Como si fuera una cuestión de bondad o maldad, y no de planteamientos y prácticas profesionales normalizadas y legitimadas donde el saber médico manda, y nosotras, convertidas en pacientes, sufrimos las decisiones expertas. Es ahí cuando se inicia la cascada de intervenciones y se fijan las relaciones de poder que ya se mantienen en todo el proceso. Puede ocurrir, por ejemplo, que cuando, agotadas después de más de 24 horas de parto pedimos, en forma de súplica, que ante tanto dolor y agotamiento no sigan explicando a la médico residente cómo coser una episiotomía, sino que lo haga quien sepa y acabe antes, nos espeten con violencia extrema: “¿es que no quieres que lo hagamos bien?”. La vulnerabilidad es muy grande; el abuso de autoridad, enorme.

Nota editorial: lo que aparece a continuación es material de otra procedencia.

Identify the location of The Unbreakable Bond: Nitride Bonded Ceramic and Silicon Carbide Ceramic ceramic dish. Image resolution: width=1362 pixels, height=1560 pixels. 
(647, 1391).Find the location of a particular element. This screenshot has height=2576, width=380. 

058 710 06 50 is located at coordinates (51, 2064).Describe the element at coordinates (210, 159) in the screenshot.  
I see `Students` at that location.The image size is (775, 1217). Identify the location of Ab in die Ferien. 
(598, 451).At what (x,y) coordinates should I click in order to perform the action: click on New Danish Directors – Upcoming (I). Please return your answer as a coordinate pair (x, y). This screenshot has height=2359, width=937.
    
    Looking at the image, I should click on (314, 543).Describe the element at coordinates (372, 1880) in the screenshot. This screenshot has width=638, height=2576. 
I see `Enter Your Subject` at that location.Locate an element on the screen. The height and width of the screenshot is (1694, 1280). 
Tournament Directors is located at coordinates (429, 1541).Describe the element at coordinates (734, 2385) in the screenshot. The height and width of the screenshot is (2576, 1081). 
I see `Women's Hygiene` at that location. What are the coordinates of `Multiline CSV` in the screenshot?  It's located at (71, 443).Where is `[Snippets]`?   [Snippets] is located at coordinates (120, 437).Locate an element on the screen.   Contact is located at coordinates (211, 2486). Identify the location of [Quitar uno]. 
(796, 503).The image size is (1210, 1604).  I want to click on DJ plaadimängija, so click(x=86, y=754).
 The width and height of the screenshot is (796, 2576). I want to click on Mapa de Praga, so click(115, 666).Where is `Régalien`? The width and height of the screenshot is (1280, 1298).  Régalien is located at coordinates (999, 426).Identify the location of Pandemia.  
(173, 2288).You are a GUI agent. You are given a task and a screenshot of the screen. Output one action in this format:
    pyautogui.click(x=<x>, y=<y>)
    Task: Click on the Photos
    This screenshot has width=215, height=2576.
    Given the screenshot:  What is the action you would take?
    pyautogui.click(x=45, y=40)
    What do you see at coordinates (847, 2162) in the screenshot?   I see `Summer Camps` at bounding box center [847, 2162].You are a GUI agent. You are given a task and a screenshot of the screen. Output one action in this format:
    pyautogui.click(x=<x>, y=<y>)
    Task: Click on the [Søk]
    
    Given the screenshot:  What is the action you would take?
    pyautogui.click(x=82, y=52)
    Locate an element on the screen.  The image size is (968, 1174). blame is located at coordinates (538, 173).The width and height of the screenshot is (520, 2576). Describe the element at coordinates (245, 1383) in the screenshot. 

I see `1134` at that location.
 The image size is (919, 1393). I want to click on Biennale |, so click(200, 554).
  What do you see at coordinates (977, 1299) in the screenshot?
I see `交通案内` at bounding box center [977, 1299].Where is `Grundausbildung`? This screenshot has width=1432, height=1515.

Por supuesto, existen grandes profesionales y mejores personas para darnos un respiro en todo el proceso. Personas que dedican tiempo a conocernos, a hacer que nos sintamos mejor, a hacernos sentir que el cuerpo es nuestro (quitándonos de los monitores para poder movernos y descansar en algún momento), a taparnos cuando estamos temblando de frío, a hablar a nuestras parejas, o, incluso, a asumir cargos de responsabilidad que consigan verdaderos cambios estructurales en la práctica del parto. Es fundamental reconocer nuestros cuerpos de mujeres como cuerpos creadores de vida, sí, pero también, como cuerpos de más vidas, las nuestras.
Yo quiero parir tranquila,
Que nadie me meta prisas,
Que mi chico esté conmigo,
Por si hay lágrimas o risas.[3]
[1] ¿Dónde está mi tribu? Maternidad y crianza en una sociedad individualista. Primera edición 2013.
[2] No con todos; las jerarquías en sanidad se evidencian enseguida.
[3] Fragmento de “Rumba de las Madres”, de Rosa Zaragoza.